Filas de carros, em bancos, nos ônibus,
fila de espera no consultório, filas virtuais, filas invisíveis, filas
incontáveis, todas elas parecem estar dentro de um universo próprio, que mostra
que cada vez mais pessoas procuram fazer a mesma coisa ao mesmo tempo e no
mesmo lugar. Pequenas, grandes, quilométricas, pra comprar um ingresso do jogo
de futebol, pra ver seu ídolo, pra entrar no museu, no cinema ou no teatro. Há
quem goste de evita-las, e há quem sente atração por elas, não pode ver uma
fila que já pergunta o porquê dela.
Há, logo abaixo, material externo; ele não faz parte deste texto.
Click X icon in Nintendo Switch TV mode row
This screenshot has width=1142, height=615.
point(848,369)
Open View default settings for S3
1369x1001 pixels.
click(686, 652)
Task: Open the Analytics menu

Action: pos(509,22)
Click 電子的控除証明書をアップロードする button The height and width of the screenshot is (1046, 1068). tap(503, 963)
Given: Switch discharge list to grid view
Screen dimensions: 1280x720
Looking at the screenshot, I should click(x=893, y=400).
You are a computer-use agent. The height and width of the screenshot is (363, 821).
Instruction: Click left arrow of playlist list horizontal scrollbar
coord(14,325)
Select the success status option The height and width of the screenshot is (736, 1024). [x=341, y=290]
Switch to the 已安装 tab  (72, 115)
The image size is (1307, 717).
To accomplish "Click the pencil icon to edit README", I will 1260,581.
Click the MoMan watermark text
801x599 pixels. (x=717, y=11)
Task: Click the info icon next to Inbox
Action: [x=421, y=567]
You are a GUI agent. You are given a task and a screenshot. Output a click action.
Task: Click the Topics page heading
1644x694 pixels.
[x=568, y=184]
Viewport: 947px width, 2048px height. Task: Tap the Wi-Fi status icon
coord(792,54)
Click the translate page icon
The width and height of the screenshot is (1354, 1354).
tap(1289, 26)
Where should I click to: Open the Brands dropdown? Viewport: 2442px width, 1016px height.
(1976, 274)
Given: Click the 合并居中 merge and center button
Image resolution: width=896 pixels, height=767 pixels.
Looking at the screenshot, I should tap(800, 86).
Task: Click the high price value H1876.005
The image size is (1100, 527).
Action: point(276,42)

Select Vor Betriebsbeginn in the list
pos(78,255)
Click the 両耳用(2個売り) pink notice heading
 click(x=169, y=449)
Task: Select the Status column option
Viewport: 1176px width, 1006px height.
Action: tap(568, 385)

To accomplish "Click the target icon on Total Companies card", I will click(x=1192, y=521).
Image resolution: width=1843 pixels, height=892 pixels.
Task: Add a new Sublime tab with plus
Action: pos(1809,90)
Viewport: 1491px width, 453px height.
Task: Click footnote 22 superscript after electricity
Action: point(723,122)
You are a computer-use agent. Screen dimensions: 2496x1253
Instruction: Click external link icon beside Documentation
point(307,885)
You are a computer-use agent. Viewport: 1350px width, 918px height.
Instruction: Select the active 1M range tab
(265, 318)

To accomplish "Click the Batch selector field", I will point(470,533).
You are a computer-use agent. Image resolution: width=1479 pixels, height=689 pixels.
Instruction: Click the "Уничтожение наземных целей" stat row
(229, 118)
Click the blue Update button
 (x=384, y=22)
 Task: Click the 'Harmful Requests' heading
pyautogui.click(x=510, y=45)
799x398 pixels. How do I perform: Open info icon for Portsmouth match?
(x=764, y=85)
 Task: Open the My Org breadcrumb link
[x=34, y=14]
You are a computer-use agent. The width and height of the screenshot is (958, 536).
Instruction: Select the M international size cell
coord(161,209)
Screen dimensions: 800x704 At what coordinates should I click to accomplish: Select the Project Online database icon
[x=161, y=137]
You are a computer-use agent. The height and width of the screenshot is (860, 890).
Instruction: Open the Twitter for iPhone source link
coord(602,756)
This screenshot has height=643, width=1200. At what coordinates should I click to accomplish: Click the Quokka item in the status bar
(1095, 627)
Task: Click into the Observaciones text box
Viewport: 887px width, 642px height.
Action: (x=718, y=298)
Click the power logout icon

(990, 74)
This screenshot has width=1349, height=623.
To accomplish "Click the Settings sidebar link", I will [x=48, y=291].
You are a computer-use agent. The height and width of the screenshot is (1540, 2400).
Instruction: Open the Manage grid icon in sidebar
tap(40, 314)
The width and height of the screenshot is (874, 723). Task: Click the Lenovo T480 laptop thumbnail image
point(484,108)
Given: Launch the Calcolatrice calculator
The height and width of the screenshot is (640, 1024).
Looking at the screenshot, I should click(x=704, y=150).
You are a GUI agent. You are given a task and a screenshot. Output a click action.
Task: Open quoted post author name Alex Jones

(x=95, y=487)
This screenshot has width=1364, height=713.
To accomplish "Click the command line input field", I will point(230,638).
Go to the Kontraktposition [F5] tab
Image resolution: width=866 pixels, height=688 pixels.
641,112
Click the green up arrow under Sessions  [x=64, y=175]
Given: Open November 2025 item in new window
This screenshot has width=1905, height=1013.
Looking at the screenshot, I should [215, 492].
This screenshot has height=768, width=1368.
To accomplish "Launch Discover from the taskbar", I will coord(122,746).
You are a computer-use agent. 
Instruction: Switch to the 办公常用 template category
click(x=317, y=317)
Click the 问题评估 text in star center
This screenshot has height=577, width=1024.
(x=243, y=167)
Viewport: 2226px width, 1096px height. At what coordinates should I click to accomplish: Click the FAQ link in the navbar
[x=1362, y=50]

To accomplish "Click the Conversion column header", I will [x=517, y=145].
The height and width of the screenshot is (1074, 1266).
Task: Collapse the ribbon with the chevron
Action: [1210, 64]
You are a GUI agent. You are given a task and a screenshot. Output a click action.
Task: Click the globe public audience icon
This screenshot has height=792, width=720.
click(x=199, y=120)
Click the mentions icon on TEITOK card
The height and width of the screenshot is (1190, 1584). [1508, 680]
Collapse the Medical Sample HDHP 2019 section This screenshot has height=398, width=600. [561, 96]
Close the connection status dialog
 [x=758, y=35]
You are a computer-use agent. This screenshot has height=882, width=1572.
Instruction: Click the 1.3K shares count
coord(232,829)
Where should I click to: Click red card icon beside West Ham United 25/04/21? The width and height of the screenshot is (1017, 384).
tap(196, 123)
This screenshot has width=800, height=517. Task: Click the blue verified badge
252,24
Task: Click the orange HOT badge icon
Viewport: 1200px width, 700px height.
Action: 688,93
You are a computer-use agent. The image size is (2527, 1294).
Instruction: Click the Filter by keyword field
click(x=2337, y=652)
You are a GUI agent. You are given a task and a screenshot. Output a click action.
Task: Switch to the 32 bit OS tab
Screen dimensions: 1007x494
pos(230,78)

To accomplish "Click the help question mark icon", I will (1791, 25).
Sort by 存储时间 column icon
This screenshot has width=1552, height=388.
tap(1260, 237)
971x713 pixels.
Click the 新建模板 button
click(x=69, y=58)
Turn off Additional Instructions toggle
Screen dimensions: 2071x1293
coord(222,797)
Todas elas são inimigas do tempo e amigas
da organização, fila que anda, fila que não anda, fila de corpos e fila de
copos.
Fila indiana, não da Índia, mas
sim dos índios, mesmo que de origem pouco conhecida, é uma forma de organização
que parece funcionar, quando utilizada por indivíduos civilizados, ou apenas
conformados que possuem poucas chances de evita-las. Pois assim acabam por ser
úteis de certo modo, uma vez que não se pode desprezar a organização, num mundo
que as vezes é necessário pegar uma fila pra pegar a fila.